*PROBLEM TO WORK ON*: Entries follow. Give back exactly the lines starting at the one containing "Viewport: 900px width, 506px height." and ending at the one containing "600x375 pixels.", and no other lines.
** Opening EXERCISE DATA block **
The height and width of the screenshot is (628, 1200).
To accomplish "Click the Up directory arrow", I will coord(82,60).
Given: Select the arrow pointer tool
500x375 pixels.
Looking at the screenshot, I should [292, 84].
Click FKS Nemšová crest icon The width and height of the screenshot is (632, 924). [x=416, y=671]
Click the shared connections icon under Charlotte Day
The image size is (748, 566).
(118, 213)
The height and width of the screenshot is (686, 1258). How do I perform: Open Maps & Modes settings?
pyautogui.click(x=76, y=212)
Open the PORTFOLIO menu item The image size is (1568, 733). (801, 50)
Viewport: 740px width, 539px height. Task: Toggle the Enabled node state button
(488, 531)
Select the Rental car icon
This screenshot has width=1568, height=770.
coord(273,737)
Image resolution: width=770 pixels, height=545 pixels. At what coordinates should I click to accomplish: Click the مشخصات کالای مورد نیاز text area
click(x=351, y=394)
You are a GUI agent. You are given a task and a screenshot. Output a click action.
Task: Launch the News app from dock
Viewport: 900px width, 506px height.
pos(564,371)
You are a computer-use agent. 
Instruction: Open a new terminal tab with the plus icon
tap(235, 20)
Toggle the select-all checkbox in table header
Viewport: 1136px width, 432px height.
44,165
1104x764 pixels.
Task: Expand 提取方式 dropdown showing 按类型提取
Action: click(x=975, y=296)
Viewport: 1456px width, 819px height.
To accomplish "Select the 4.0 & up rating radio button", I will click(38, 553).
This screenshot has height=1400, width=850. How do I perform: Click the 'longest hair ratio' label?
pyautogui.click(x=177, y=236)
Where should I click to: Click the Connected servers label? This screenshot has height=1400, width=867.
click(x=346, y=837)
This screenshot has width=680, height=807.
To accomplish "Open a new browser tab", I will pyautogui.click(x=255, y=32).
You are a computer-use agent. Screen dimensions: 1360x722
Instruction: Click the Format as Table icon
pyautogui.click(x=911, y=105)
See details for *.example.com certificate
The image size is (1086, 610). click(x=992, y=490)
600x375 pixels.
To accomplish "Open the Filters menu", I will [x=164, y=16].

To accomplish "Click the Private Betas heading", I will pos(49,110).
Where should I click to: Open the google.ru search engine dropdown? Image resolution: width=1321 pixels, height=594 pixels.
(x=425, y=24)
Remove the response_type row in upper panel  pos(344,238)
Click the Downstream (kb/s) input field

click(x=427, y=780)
** Closing EXERCISE DATA block **
*ANSWER FOR THE TASK*:
Viewport: 900px width, 506px height.
pos(564,371)
You are a computer-use agent. 
Instruction: Open a new terminal tab with the plus icon
tap(235, 20)
Toggle the select-all checkbox in table header
Viewport: 1136px width, 432px height.
44,165
1104x764 pixels.
Task: Expand 提取方式 dropdown showing 按类型提取
Action: click(x=975, y=296)
Viewport: 1456px width, 819px height.
To accomplish "Select the 4.0 & up rating radio button", I will click(38, 553).
This screenshot has height=1400, width=850. How do I perform: Click the 'longest hair ratio' label?
pyautogui.click(x=177, y=236)
Where should I click to: Click the Connected servers label? This screenshot has height=1400, width=867.
click(x=346, y=837)
This screenshot has width=680, height=807.
To accomplish "Open a new browser tab", I will pyautogui.click(x=255, y=32).
You are a computer-use agent. Screen dimensions: 1360x722
Instruction: Click the Format as Table icon
pyautogui.click(x=911, y=105)
See details for *.example.com certificate
The image size is (1086, 610). click(x=992, y=490)
600x375 pixels.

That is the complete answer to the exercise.